What the task requires → Could you put the data below into a numbered list, one line per item, skipping any blank lines and leaving out the pictures?

Entries supplied →

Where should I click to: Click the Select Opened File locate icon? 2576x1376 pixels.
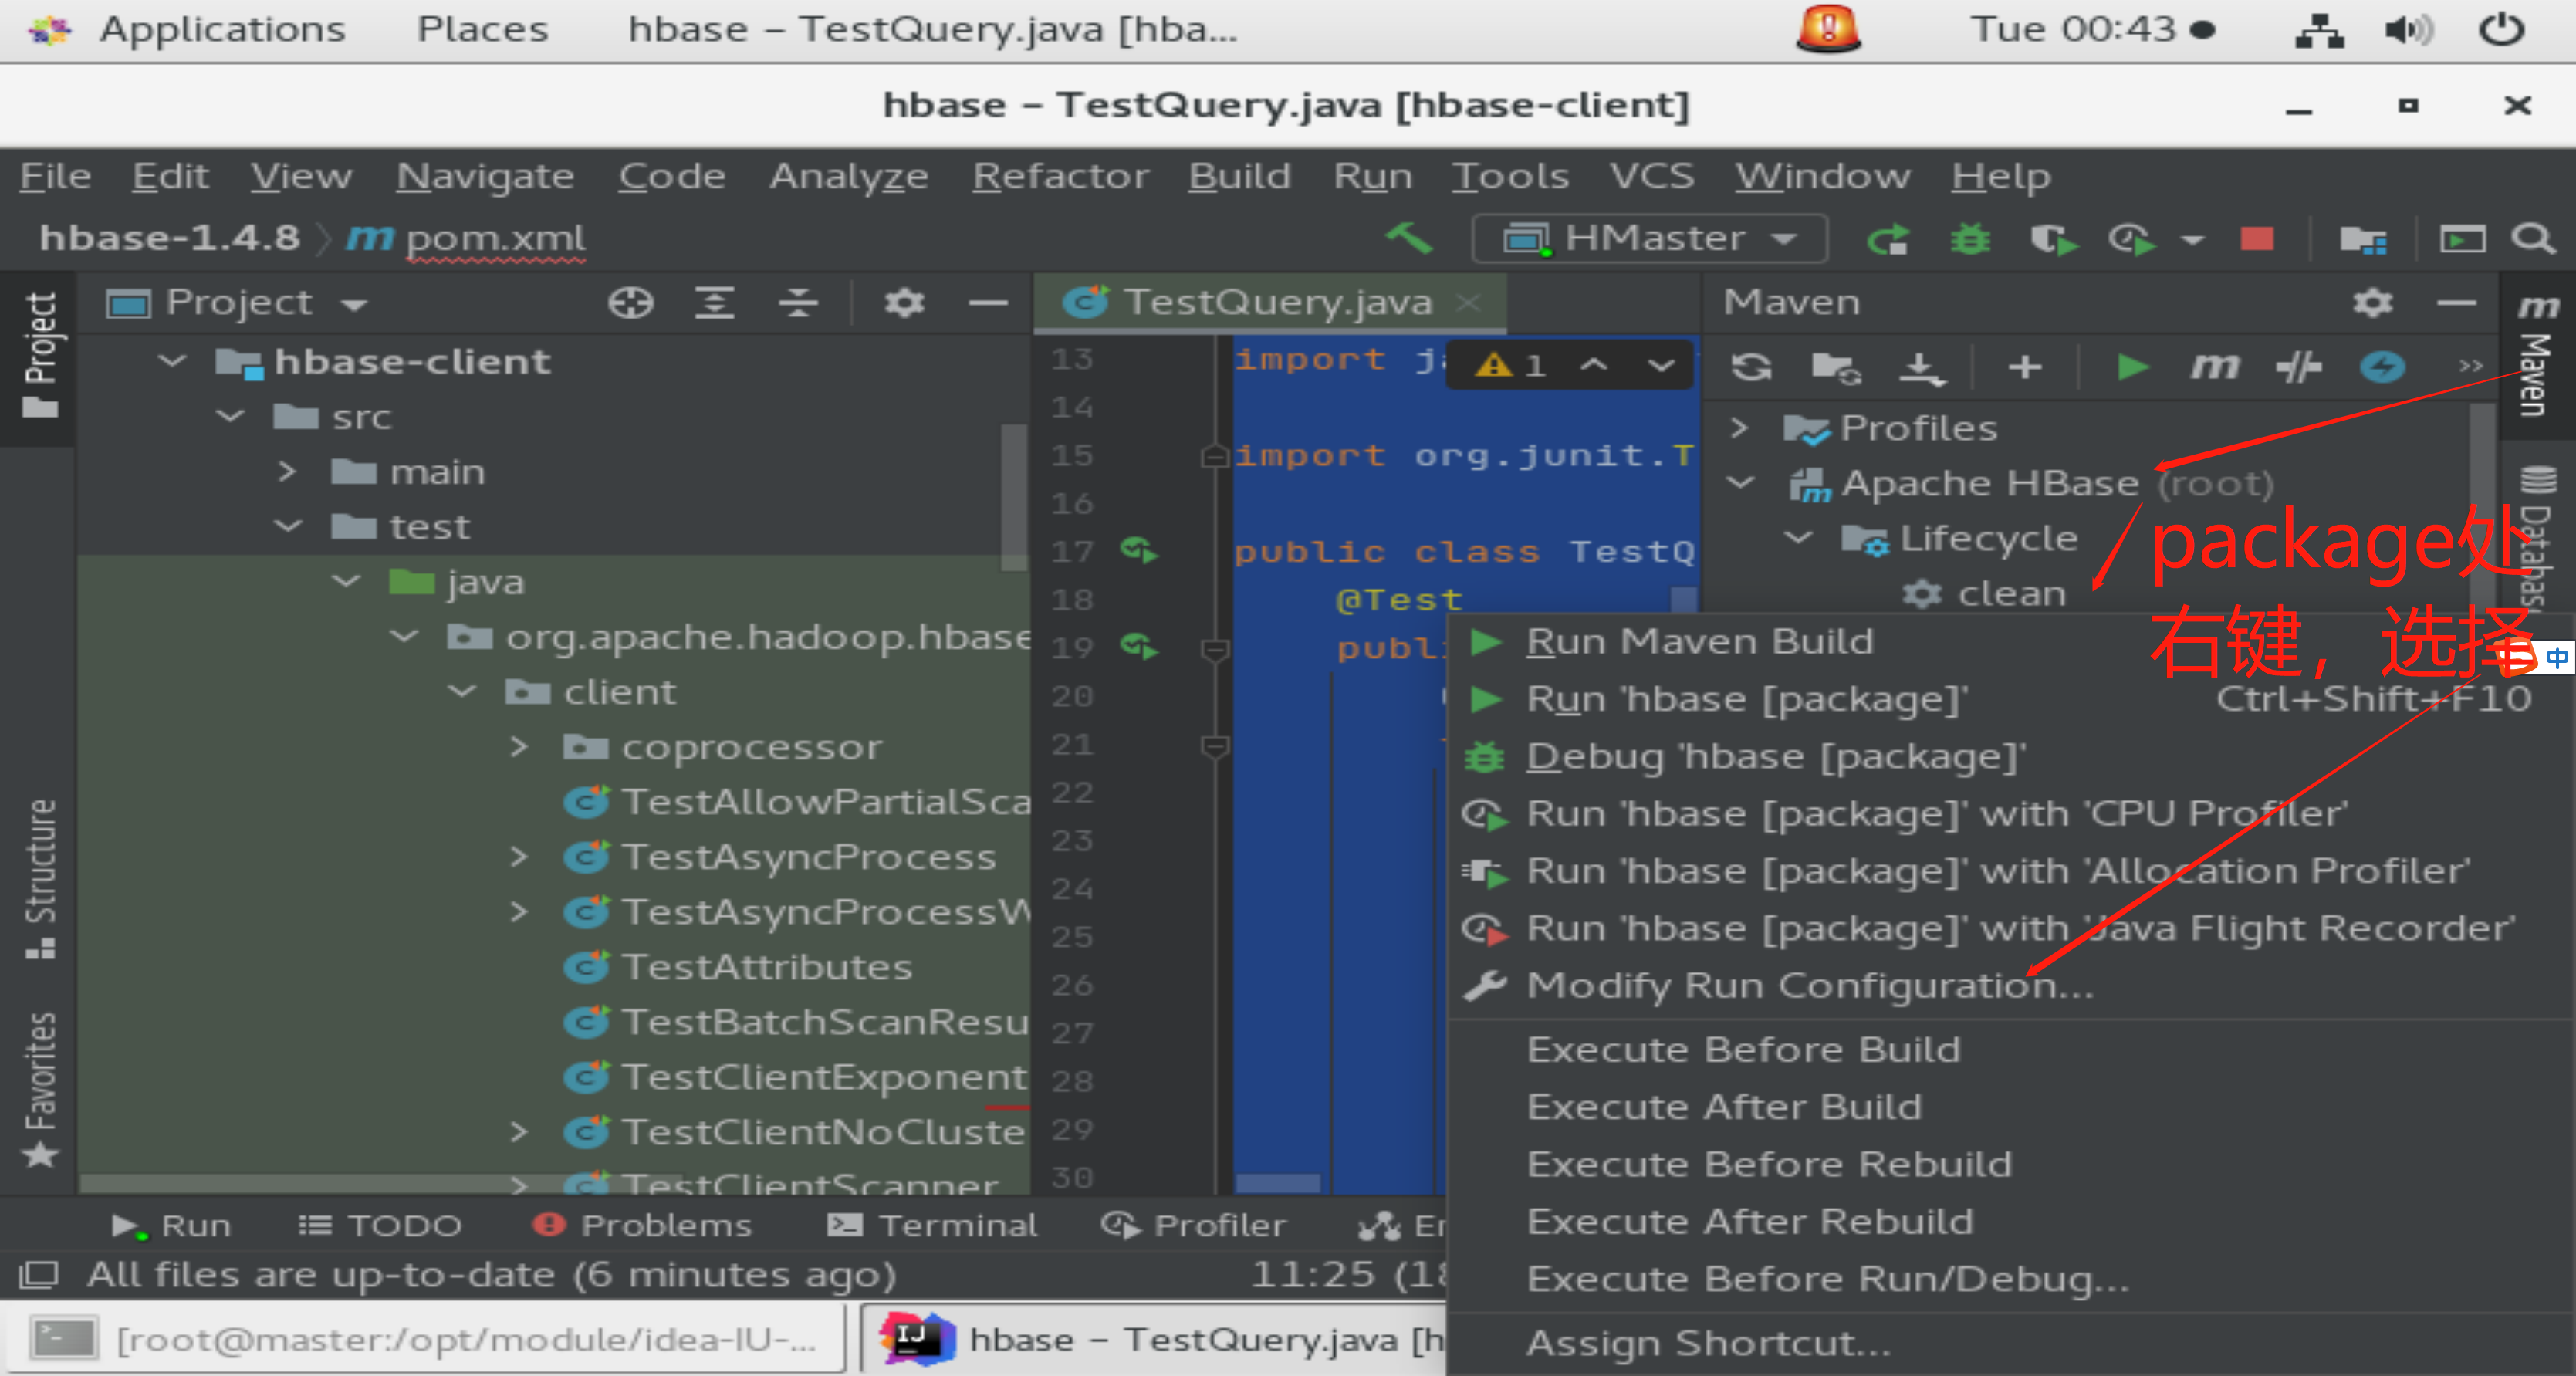(631, 302)
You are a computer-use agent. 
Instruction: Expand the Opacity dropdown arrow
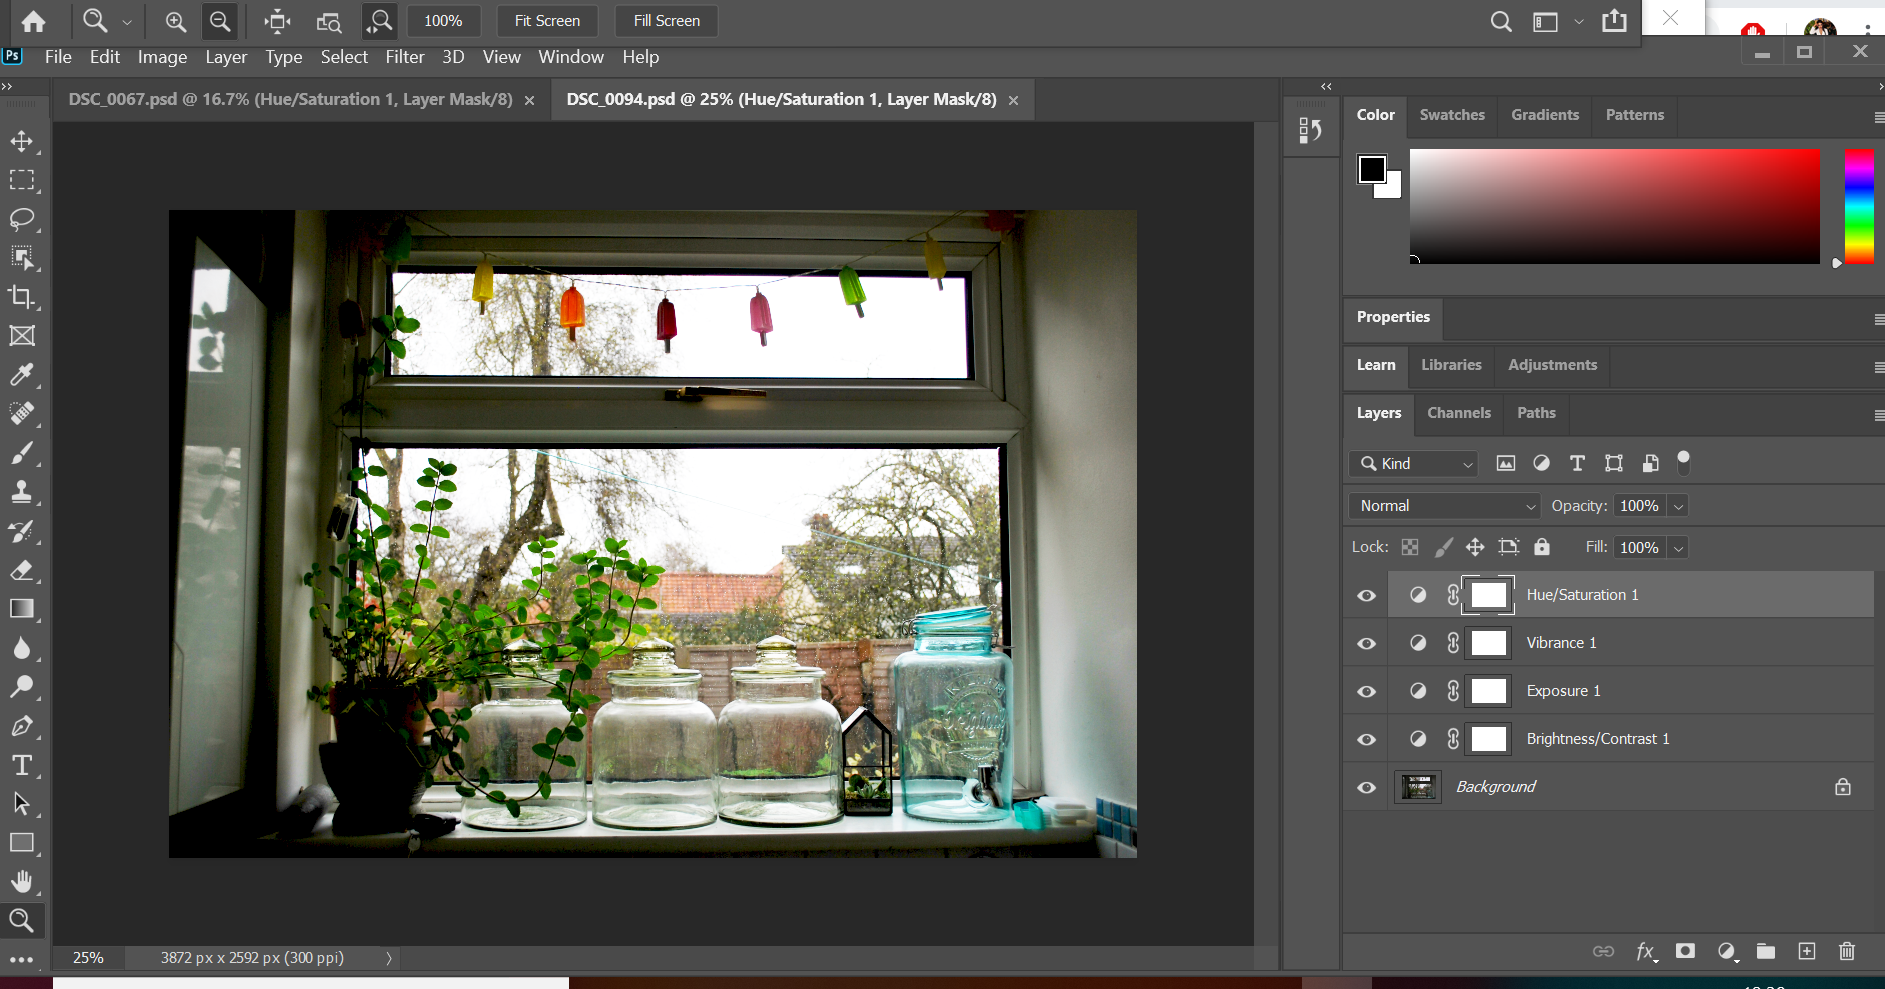[1678, 506]
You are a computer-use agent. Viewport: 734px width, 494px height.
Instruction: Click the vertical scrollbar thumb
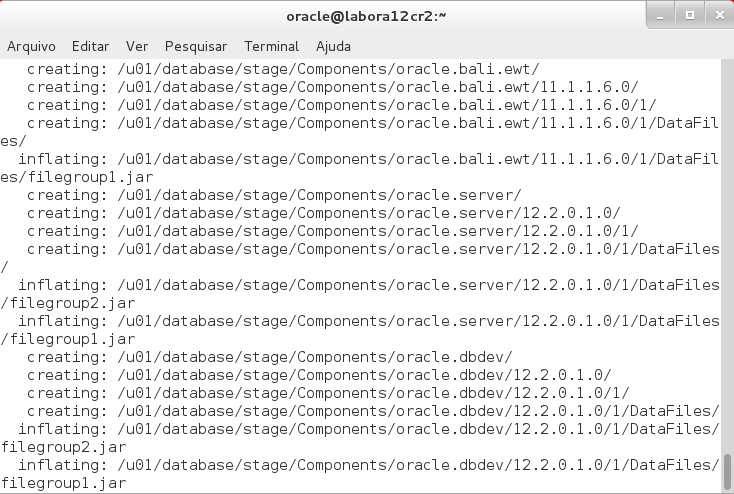pyautogui.click(x=727, y=468)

Written answer →
1. Where should I click to: Click the Select Opened File locate icon? 2576x1376 pixels.
2. (631, 302)
3. You are a computer-use agent. 
4. Instruction: Expand the Opacity dropdown arrow
5. [1678, 506]
6. You are a computer-use agent. Viewport: 734px width, 494px height.
7. Instruction: Click the vertical scrollbar thumb
8. pyautogui.click(x=727, y=468)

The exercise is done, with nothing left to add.